Benefits Helped Rental Market Weather COVID-19: Freddie Mac

In one state, an unemployed worker would have received 95 percent of pre-pandemic income from state and federal benefits.

The multifamily rental market in the U.S. has largely weathered the economic downturn caused by COVID-19 due to the support from state and federal agencies that allowed residents to pay rents, according to a new analysis by Freddie Mac.

The COVID-19 outbreak had a major effect on the U.S. job market, increasing the amount of weekly unemployment claims to seven million in late March 2020 and bringing total employment numbers down to more than 20 million jobs during the middle of 2020. Steve Guggenmos, vice president of Freddie Mac Multifamily Research and Modeling, said in prepared remarks that the COVID-19 pandemic created a lot of uncertainty for working families on how they would pay rent.

To stem the economic damage from the job losses, the federal government stepped in and passed three separate stimulus plans that provided additional weekly unemployment income and stimulus checks. In evaluating the effectiveness of these measures, Freddie Mac’s analysis compared the income gained during unemployment against a hypothetical worker earning $40,000, or $3,333 a month, in pre-pandemic income in Nevada.

Chart and data courtesy of Freddie Mac

According to the analysis, an unemployed worker received more monthly income from benefits than an average $40,000 salary in April, May, June and July 2020. However, the benefits failed to reach the $3,333 monthly salary average in August to December 2020 with a peak of $2,029 in unemployed worker income in December. Later stimulus checks helped unemployed workers surpass the average salary for the month, but even with federal and state benefits, the Nevada worker example did not hit the $3,333 mark.

According to the analysis, the unemployed worker from Nevada would have received roughly 95 percent of their pre-pandemic income through state and federal unemployment benefits and stimulus checks between April 2020 and August 2021, with the stimulus checks counting for 6 percent of this total. Overall, in more than half of the states, a median income worker who lost their job will have received within 10 percent of their lost income in benefits.

Guggenmos added in his prepared statement that the availability of benefits and stimulus will still play a part in how renters continue making rent and how the apartment market overall weathers the pandemic.
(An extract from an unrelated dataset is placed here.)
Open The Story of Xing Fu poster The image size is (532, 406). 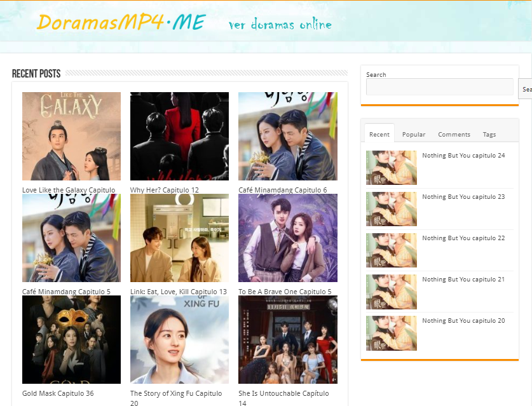point(179,339)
Freddie Mac’s analysis also noted that in the National Multifamily Housing Council’s monthly surveys throughout the pandemic, rent collection numbers only dipped slightly from the year prior. The recent March NMHC survey showed that 80.4 percent of rental households surveyed made a full or partial rent payment by March 6, a 4.1 percent decrease from the same time period last year.

STATE-TO-STATE DIFFERENCES

However, the analysis noted that there are notable differences when looking at specific states. Those with strong state level unemployment benefits and lower median income saw a higher share of income replaced by benefits. Workers in states like Kentucky and West Virginia would’ve actually seen an increase in income through unemployment benefits and stimulus, 15 and 19 percent respectively, compared to if they continued working through the pandemic. On the other hand, markets with high median income and lower state level unemployment benefits like Arizona and Washington, D.C. saw a 33 percent decrease in income compared to pre-pandemic levels.

Chart and data courtesy of Freddie Mac

 

Washington, D.C. and Arizona also joined Florida and California in seeing the most rent burden for those unemployed. These states and the capital saw its unemployed renters pay 45 percent or more of their benefits towards rent. The report also pointed out that lower-income workers, who also tend to be renters, faced more challenges, including job losses, reduced hours and pay cuts, compared to their higher-earning counterparts.